You have to in a certain frame of mind for this one
Title: Gold Dust
Author: Ibrahim al-Koni (Libya)
Translator: Elliot Colla (from Arabic)
Genre: Literary Fiction
First published: 1990
Edition: Paperback, published by Hoopoe in 2020
Rejected by his tribe and hunted by the kin of the man he killed, Ukhayyad and his thoroughbred camel flee across the desolate Tuareg deserts of the Libyan Sahara. Between bloody wars against the Italians in the north and famine raging in the south, Ukhayyad rides for the remote rock caves of Jebel Hasawna. There, he says farewell to the mount who has been his companion through thirst, disease, lust, and loneliness. Alone in the desert, haunted by the prophetic cave paintings of ancient hunting scenes and the cries of jinn in the night, Ukhayyad awaits the arrival of his pursuers and their insatiable hunger for blood and gold.
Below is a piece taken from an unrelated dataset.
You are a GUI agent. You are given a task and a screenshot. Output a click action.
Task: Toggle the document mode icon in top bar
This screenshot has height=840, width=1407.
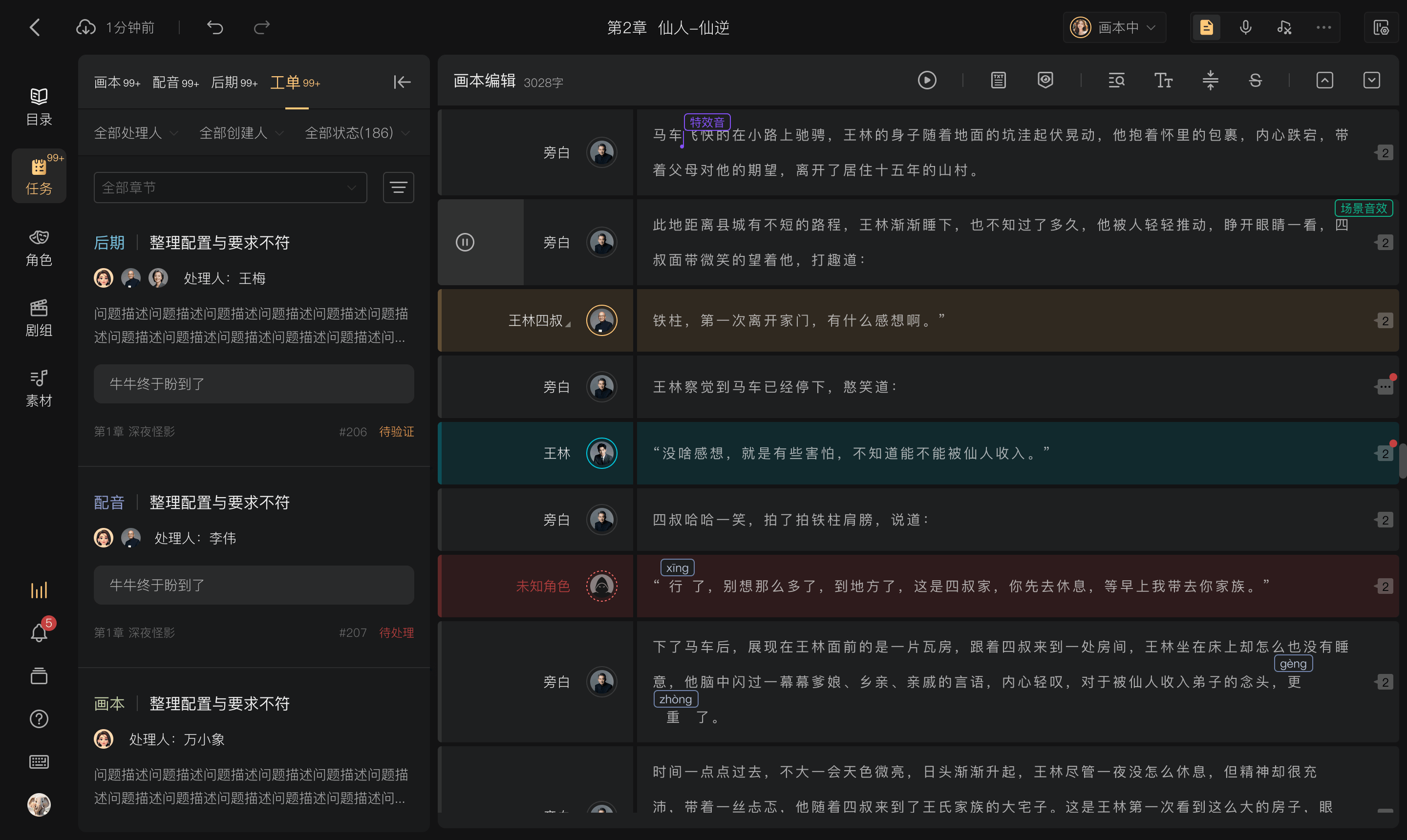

This is exactly the kind of oddball book I expect to like, being about a man and his camel. And yes, I did like it, but I did not love it. I am not sure whether it was the book or just my current mood.
What I did love about this book was how natural the way the main character cared about his piebald camel came across. It felt authentic and I believed it. However, every now and then the story itself lost me and it would take a page or two to be pulled back into the narrative. I found myself a little too easily distracted, but that could well be due to me being a bit scatterbrained at the moment.
I do think this is a novel I will re-read at another time and that will grow on me on said future re-read.
I am not quite sure who to recommend this book to, but if you like the sound of a novel about a man hanging out in the desert with his camel and making bad decisions, this may well be for you!